■ **ASSIGNMENT**
In full and without change, transcribe the records below.

((

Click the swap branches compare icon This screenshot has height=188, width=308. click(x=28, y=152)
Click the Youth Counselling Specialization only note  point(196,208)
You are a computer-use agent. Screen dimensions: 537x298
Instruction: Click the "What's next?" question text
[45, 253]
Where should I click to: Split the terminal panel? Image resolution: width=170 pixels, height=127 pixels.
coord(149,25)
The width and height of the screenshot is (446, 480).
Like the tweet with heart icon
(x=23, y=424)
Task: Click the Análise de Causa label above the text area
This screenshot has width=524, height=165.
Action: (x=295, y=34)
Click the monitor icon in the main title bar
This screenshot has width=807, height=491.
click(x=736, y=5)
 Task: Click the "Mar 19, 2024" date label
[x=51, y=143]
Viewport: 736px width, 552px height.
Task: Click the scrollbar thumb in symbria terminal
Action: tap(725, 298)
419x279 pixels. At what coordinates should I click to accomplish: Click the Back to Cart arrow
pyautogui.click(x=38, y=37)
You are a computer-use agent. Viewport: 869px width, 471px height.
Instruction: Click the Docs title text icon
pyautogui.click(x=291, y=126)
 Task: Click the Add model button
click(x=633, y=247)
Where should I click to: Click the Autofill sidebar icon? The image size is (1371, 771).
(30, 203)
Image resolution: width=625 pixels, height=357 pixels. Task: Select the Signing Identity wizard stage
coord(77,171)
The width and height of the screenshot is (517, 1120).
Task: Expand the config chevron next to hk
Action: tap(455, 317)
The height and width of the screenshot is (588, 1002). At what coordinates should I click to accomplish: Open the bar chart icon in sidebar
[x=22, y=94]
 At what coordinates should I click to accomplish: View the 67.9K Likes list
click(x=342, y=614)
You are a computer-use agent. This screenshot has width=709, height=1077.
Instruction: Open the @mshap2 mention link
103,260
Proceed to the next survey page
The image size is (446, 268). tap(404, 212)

))

■ **RESULT OF THIS EXERCISE**
Click the swap branches compare icon This screenshot has height=188, width=308. click(x=28, y=152)
Click the Youth Counselling Specialization only note  point(196,208)
You are a computer-use agent. Screen dimensions: 537x298
Instruction: Click the "What's next?" question text
[45, 253]
Where should I click to: Split the terminal panel? Image resolution: width=170 pixels, height=127 pixels.
coord(149,25)
The width and height of the screenshot is (446, 480).
Like the tweet with heart icon
(x=23, y=424)
Task: Click the Análise de Causa label above the text area
This screenshot has width=524, height=165.
Action: (x=295, y=34)
Click the monitor icon in the main title bar
This screenshot has width=807, height=491.
click(x=736, y=5)
 Task: Click the "Mar 19, 2024" date label
[x=51, y=143]
Viewport: 736px width, 552px height.
Task: Click the scrollbar thumb in symbria terminal
Action: tap(725, 298)
419x279 pixels. At what coordinates should I click to accomplish: Click the Back to Cart arrow
pyautogui.click(x=38, y=37)
You are a computer-use agent. Viewport: 869px width, 471px height.
Instruction: Click the Docs title text icon
pyautogui.click(x=291, y=126)
 Task: Click the Add model button
click(x=633, y=247)
Where should I click to: Click the Autofill sidebar icon? The image size is (1371, 771).
(30, 203)
Image resolution: width=625 pixels, height=357 pixels. Task: Select the Signing Identity wizard stage
coord(77,171)
The width and height of the screenshot is (517, 1120).
Task: Expand the config chevron next to hk
Action: tap(455, 317)
The height and width of the screenshot is (588, 1002). At what coordinates should I click to accomplish: Open the bar chart icon in sidebar
[x=22, y=94]
 At what coordinates should I click to accomplish: View the 67.9K Likes list
click(x=342, y=614)
You are a computer-use agent. This screenshot has width=709, height=1077.
Instruction: Open the @mshap2 mention link
103,260
Proceed to the next survey page
The image size is (446, 268). tap(404, 212)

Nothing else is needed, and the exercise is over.